"Terkadang lebih menyenangkan berbicara dengan hujan dari pada berbicara dengan api yang membuat kebakaran dimana mana."
"Akhirnya lo datang juga Nay."
"Memang kenapa sih? Kok lo tiba-tiba mendadak nyuruh gue buat datang ke kampus pagi ini? Padahal hari ini gue ada kelas siang."
"Ih ini itu penting Nay, lo pasti bakal kaget pas denger berita dari gue."
"Berita apaan sih? Awas sampe gak penting, lo harus bayar ganti rugi karena udah buang buang jam tidur gue!"

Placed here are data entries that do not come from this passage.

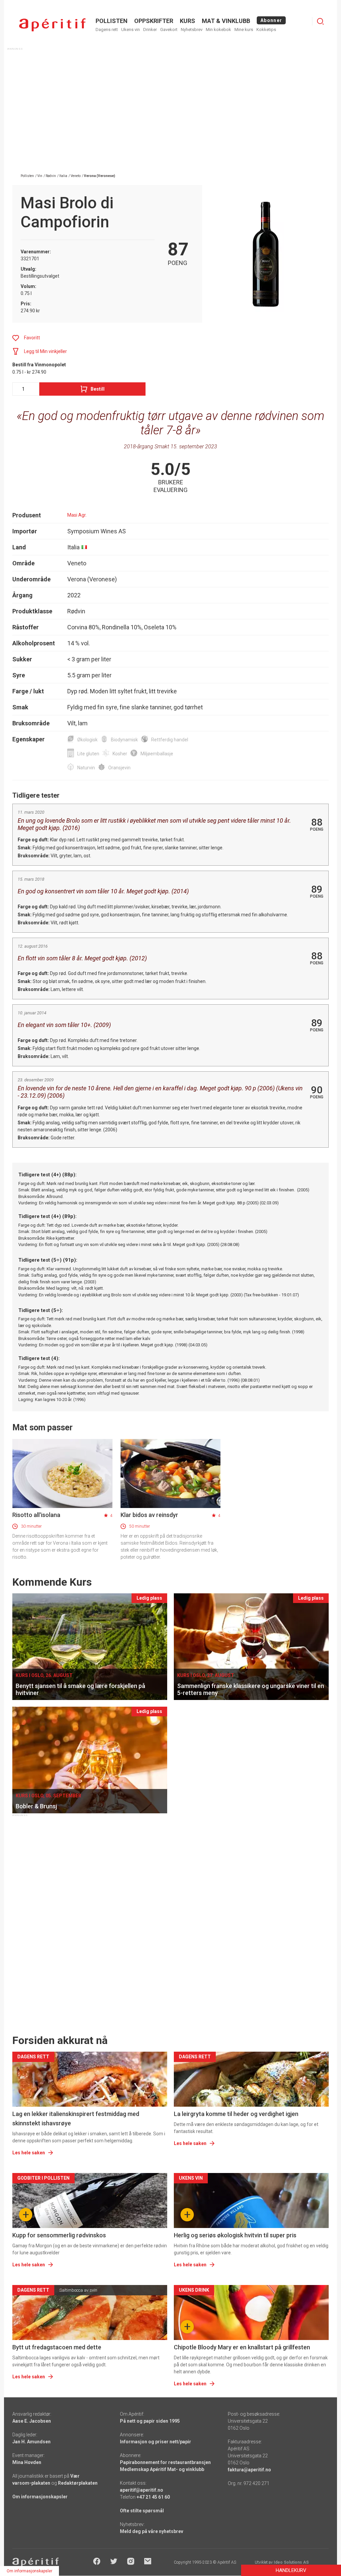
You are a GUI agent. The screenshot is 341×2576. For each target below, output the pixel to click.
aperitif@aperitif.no (141, 2490)
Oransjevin (119, 767)
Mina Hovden (26, 2462)
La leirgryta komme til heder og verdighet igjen (236, 2113)
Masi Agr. (77, 515)
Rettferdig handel (169, 739)
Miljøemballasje (157, 753)
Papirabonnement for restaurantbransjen (165, 2462)
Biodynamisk (124, 739)
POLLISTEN (112, 20)
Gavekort (168, 29)
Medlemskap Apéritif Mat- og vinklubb (162, 2469)
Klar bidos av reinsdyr (149, 1514)
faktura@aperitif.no (249, 2469)
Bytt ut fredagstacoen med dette (56, 2347)
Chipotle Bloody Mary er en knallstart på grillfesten (242, 2347)
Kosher (120, 753)
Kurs (187, 20)
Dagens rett (107, 29)
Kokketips (266, 29)
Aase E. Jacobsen (31, 2421)
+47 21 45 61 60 (153, 2497)
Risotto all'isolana (36, 1514)
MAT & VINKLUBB (226, 20)
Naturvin (86, 767)
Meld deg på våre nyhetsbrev (151, 2531)
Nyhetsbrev (191, 29)
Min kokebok (218, 29)
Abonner (271, 20)
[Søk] (320, 21)
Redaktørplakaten (78, 2483)
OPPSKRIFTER (153, 20)
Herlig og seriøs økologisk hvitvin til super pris (235, 2235)
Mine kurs (243, 29)
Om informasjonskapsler (40, 2496)
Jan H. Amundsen (31, 2441)
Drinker (150, 29)
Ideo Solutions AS (291, 2562)
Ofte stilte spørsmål (142, 2510)
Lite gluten (88, 753)
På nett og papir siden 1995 (150, 2421)
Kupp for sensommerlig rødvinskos (59, 2235)
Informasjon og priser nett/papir (155, 2441)
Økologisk (87, 739)
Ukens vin (130, 29)
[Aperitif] (52, 24)
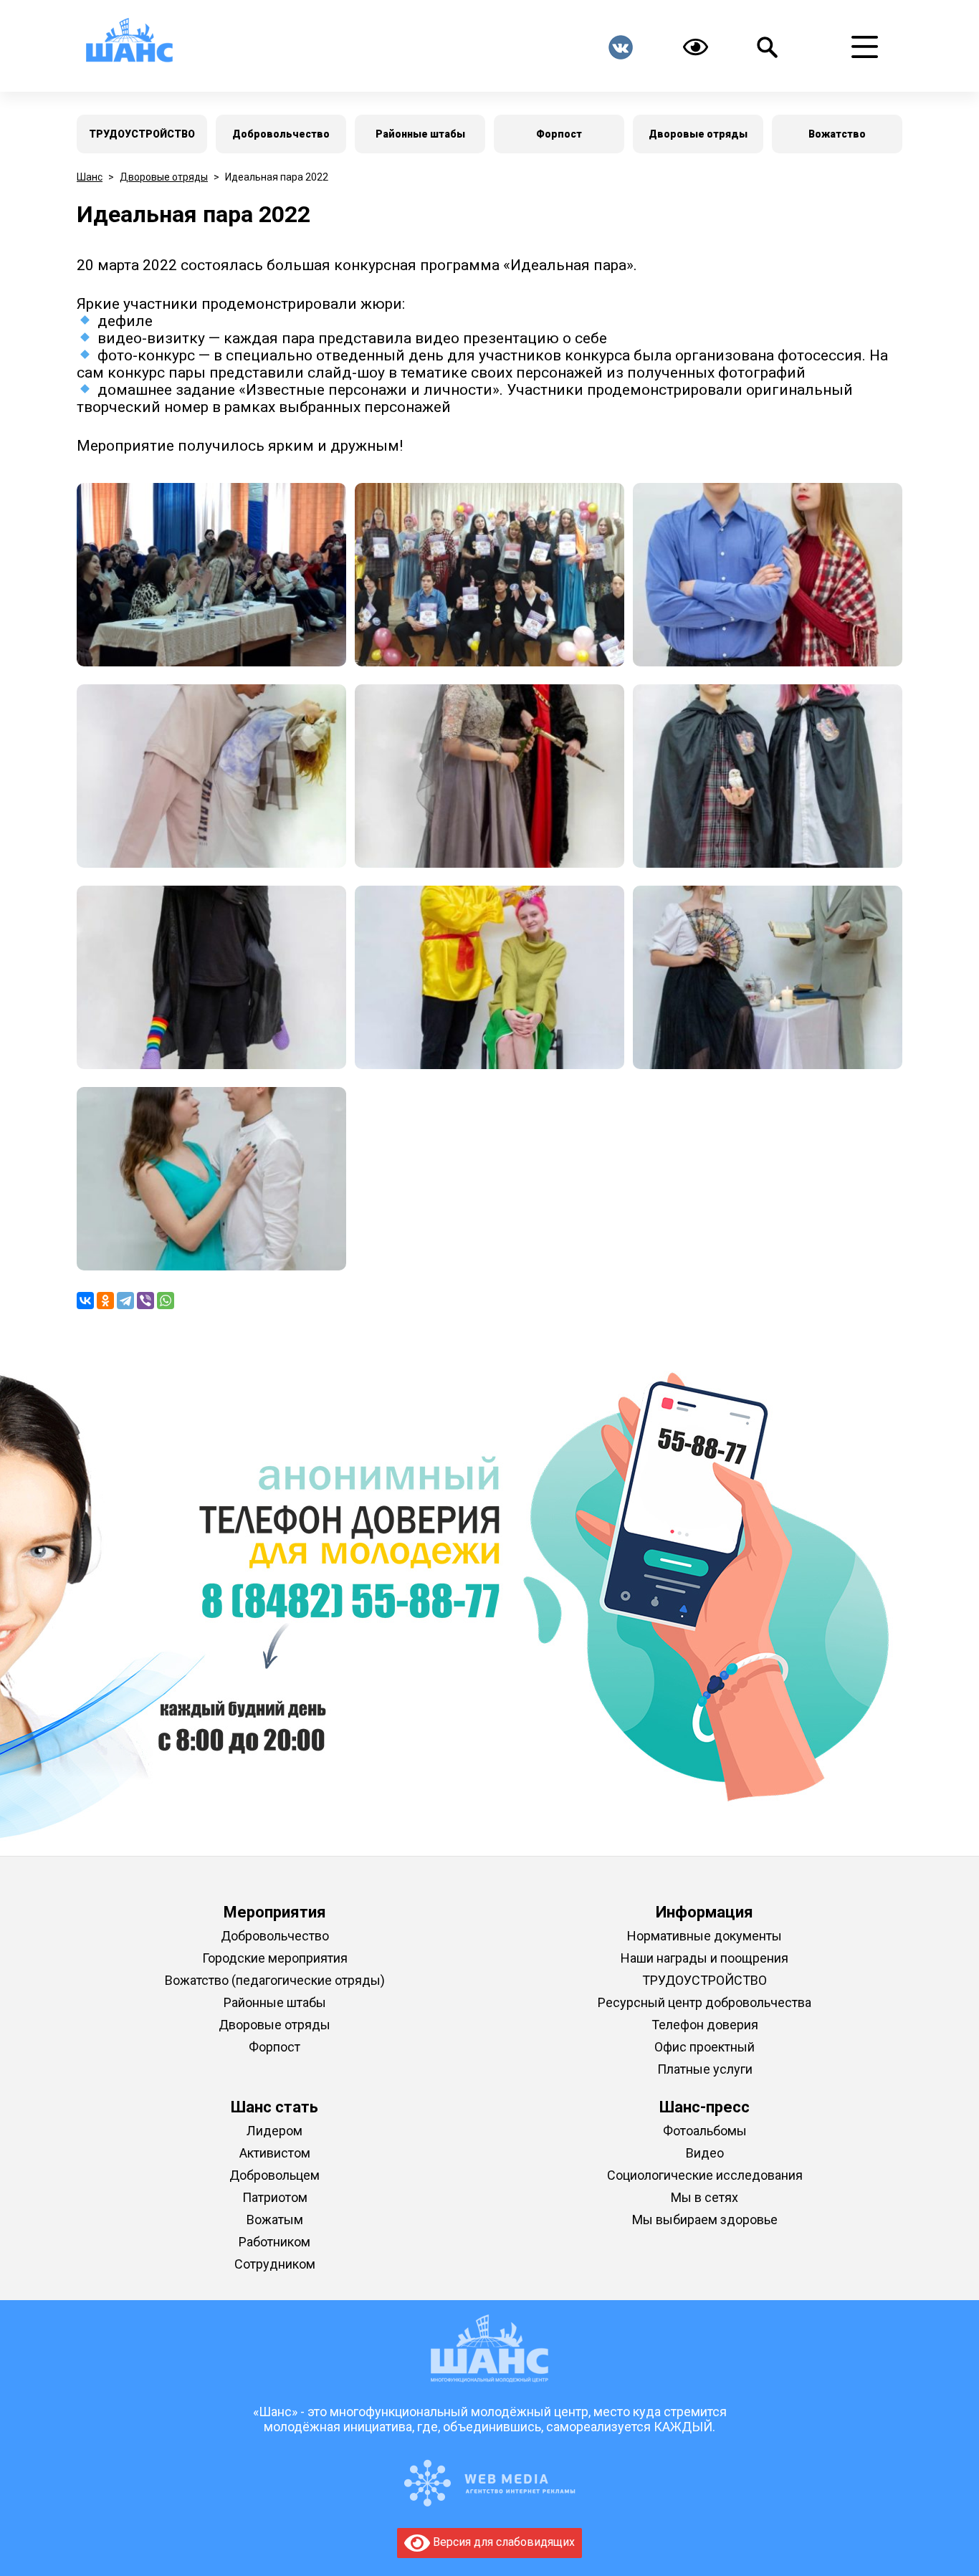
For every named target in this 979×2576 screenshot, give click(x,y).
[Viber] (145, 1300)
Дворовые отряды (698, 134)
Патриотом (274, 2197)
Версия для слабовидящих (502, 2542)
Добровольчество (281, 134)
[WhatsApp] (165, 1300)
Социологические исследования (705, 2175)
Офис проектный (704, 2046)
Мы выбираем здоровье (705, 2219)
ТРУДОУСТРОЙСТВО (142, 134)
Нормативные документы (704, 1935)
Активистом (274, 2152)
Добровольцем (274, 2175)
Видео (705, 2152)
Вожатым (275, 2219)
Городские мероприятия (275, 1957)
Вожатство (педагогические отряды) (275, 1980)
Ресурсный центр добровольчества (704, 2002)
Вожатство (837, 134)
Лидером (274, 2130)
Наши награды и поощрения (704, 1957)
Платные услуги (705, 2069)
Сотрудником (274, 2263)
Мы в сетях (704, 2197)
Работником (274, 2241)
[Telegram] (125, 1300)
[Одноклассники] (105, 1300)
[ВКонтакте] (85, 1300)
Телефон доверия (704, 2024)
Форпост (559, 134)
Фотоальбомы (705, 2130)
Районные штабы (420, 134)
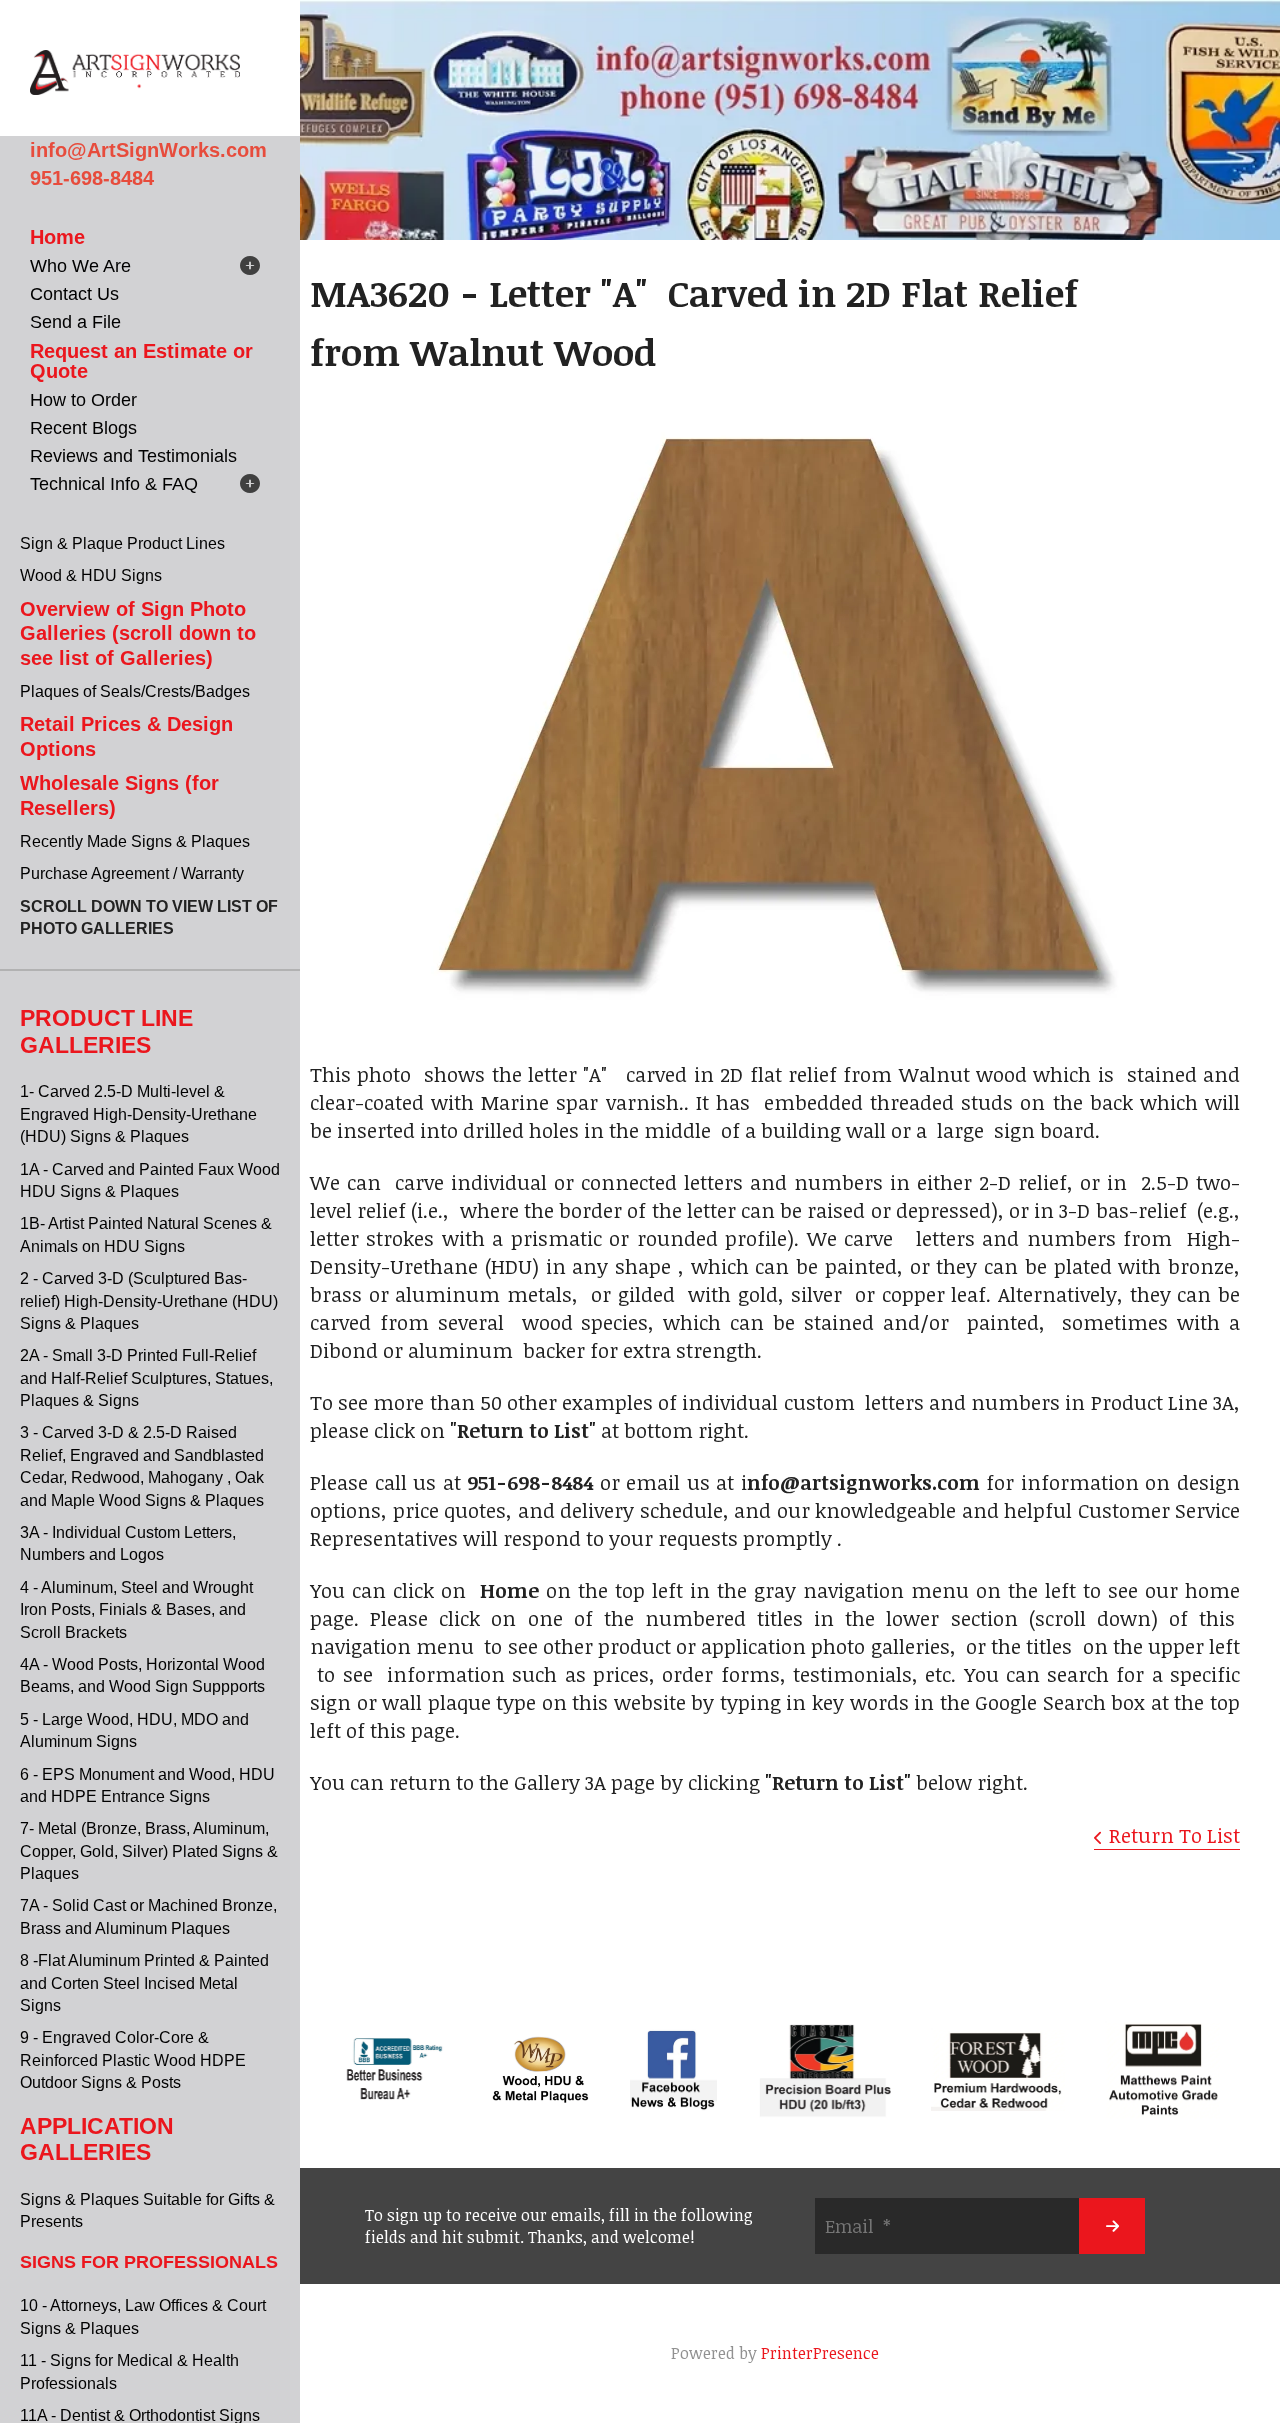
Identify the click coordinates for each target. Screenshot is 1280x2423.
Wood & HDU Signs (91, 575)
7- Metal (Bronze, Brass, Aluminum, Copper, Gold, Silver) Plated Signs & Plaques (149, 1851)
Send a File (75, 322)
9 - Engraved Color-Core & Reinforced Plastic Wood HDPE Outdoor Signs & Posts (133, 2060)
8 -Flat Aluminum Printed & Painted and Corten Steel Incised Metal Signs (144, 1983)
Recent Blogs (83, 428)
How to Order (83, 400)
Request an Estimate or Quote (141, 361)
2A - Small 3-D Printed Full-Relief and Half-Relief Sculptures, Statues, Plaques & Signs (146, 1378)
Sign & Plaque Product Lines (122, 543)
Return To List (1174, 1835)
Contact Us (74, 294)
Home (57, 237)
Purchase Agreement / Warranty (132, 873)
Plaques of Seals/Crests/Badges (135, 691)
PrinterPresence (820, 2353)
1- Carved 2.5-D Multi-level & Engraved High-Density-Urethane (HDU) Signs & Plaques (138, 1114)
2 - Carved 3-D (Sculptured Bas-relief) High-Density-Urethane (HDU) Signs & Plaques (149, 1301)
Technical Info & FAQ (114, 484)
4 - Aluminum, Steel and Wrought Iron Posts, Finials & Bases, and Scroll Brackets (136, 1610)
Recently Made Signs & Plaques (135, 841)
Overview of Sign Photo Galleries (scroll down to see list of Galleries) (138, 633)
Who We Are (80, 266)
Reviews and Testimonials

"Elah, iya iya nanti kalo menurut lo berita ini gak peting, gue bakal traktir lo matcha deh!"
"Janji?"
"Iya janji, sekarang ikut gue ke café biasa!"Akhirnya Ravi menarik paksa tangan Naya untuk mengajak dia pergi ke café seberang kampus mereka. Ravi memang sengaja menarik tangan Naya, karna jika ia tidak melakukan itu, ia yakin pasti Naya akan berceloteh panjang lebar tak berhenti.
Mereka berdua masuk ke dalam café dengan bergandengan tangan layaknya seorang pasangan kekasih, padahal mereka berdua hanya sepasang sahabat dari kecil yang kemana mana selalu bersama. Naya tidak pernah mau berpisah dengan Ravi, begitupun Ravi, ia tidak mau berpisah dengan Naya. Mereka berdua sudah seperti gula dan kopi, saling melengkapi dan tidak bsa dipisahkan. Mereka berdua duduk dimeja nomor 15 yang letaknya dekat dengan jendela sehingga mereka dapat melihat pemandangan luar café ketika mereka mengobrol nanti.
"So, lo mau ngomong apaan bapak Ravi yang terhormat?" Tanya Naya
"Bentar njir, gue belum mesen minuman juga. Sabar ya tante Naya yang buluk cem anakan sapi" Ravi membalas ucapan Naya dengan nada mengejek.
"Sialan lo tapir, ya udah buru sana mesen! Sekalian pesenin gue juga ya!"
"Yaelah, iya udah tunggu bentar, gue pesen dulu."
Naya hanya menanggapi ucapan Ravi dengan mengacungkan jempol tangannya saja. Dan Ravi berjalan pergi untuk memesan minuman sedangkan Naya, ia asyik memainkan ponselnya sambil senyum senyum sendiri.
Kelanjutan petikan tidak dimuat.